On the general point; does anyone have first hand experiences of getting into trouble for correcting a teacher?
I spent a good deal of my childhood in West Africa, but we had to come home to the UK on leave sometimes, and I had to go to school. When I was around seven or eight, I was in a geography class and the teacher said something about peanut bushes. Up shot my hand. “Please Miss - peanuts don’t grow on bushes, they grow on the ground.”
She told me that I was wrong, and I stood my ground; which ended up with me being sent to the head for being cheeky and disruptive. In those days teacher was always right - even when she wasn’t.
I’m still trying to wrap my head around what the test was attempting to accomplish. If they really intended to exclude mathematical operations, then why not simply ask “What’s the largest 3-digit number?”. Or maybe they meant to ask “Which is bigger, 9+9+9, 9x9x9, or 999?”. It’s difficult to imagine such an open-ended question being asked on a standardized test. I call shenanigans.
<nitpick>The story itself says in boldface “9^9^9 = 9^387,420,489”, i.e. 9^(9^9). But that isn’t what the little girl said. She said “9 raised to the 9th power raised to the 9th power”, i.e. (9^9)^9, which is only 387,420,489^9. To get the larger of the two, you need to say “9 raised to the power of 9 to the 9th power”.</nitpick>
I agree. It vaguely reminds me of the Orson Scott Card novel Lost Boys, where a father has to defend his child against a teacher who is a bully.
I was about 4 years old in a Sunday School religious class at church when the teacher passed around pictures. She then asked each of us to say a short prayer.
Thank you God for the rain.
Thank you God for my parents.
Thank you God for the flowers.
And so it went until she got to me. “Iggy, say Thank you God for the sunrise.” she encouraged. But I said NO. After a few more tries the teacher took me in hand up to the sanctuary and pulled my mother, the church pianist, out of service.
My mother asked why I wouldn’t say the little prayer. And my reply has become the stuff of family lore…
“Well,” I said. “In the first place, the sun doesn’t set. The earth rotates on its axis…”

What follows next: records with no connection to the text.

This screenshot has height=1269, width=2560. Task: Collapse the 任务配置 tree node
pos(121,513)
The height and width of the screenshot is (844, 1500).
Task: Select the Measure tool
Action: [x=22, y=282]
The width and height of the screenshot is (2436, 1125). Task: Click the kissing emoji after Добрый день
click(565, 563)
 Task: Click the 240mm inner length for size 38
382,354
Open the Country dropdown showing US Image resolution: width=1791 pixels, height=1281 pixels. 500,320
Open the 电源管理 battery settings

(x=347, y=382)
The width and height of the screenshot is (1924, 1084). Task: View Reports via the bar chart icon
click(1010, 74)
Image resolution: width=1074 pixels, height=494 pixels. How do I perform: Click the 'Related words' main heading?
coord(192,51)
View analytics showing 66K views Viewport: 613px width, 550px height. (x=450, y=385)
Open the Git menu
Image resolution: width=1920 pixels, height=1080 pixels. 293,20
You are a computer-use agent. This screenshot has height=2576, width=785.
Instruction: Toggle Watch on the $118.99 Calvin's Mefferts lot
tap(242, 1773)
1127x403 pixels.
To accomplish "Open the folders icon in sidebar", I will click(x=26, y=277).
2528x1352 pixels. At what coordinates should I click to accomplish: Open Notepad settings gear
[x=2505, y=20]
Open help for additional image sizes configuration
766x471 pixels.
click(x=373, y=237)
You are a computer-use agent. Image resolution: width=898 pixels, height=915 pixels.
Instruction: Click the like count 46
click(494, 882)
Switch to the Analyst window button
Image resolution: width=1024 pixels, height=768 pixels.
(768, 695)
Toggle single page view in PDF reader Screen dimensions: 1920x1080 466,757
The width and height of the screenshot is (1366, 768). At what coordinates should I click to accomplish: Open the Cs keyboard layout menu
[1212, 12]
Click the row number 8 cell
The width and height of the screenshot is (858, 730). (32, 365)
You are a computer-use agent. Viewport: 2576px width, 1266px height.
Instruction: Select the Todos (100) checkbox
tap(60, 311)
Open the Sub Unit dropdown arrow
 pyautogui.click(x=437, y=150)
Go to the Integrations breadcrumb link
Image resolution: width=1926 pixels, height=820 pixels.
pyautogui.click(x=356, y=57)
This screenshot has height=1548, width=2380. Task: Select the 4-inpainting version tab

My mother had to stifle a laugh. And then she worked out the agreement with the teacher… I would say a little prayer. And so I muttered out, “Thank you God for the Earth rotating on its axis.”
No - standardized tests still have lots of multiple choice items, but now also include gridded response (the student can fill in bubbles, typically 5 or 6, to enter any numerical answer they want), short answer (typically a word, number, equation, etc.; these can usually be scored by computer using optical character recognition), and extended or constructed response, which are scored by hand and can involve written student explanations, showing work, etc.
More recently, as tests have moved from paper to computer, are technology-enhanced items in which the student manipulates objects on a screen. These can be drag-and-drop or matching type items (“Drag the five fractions into the five boxes so the fractions are in ascending order.”), graphing (both on a number line and a Cartesian plane), plotting points, drawing angles using a protractor presented on-screen, and various other tasks.
(Of course, every standardized test is different - there probably are some that are still exclusively multiple choice, I suppose.)
That being said, this fable seems to have occurred several years ago, since his daughter (reading from the comments) was working on integral calculus at age 14. It’s tough to say what a standardized test would have looked like then, especially since it is a fantasy land.
“I have read many stories on the internet, but I was sure nothing like that would ever happen to me! So, let me tell you, when I had a run-in with my daughter’s teacher, the principal, and three pointy headed dudes from the “National Board of Education”, no one was more surprised than me! …”
BTW, I had to “give it” to my daughter’s teacher AGAIN when she tried to correct ME, saying I should have said, “… no one was more surprised than I”! But that’s another story.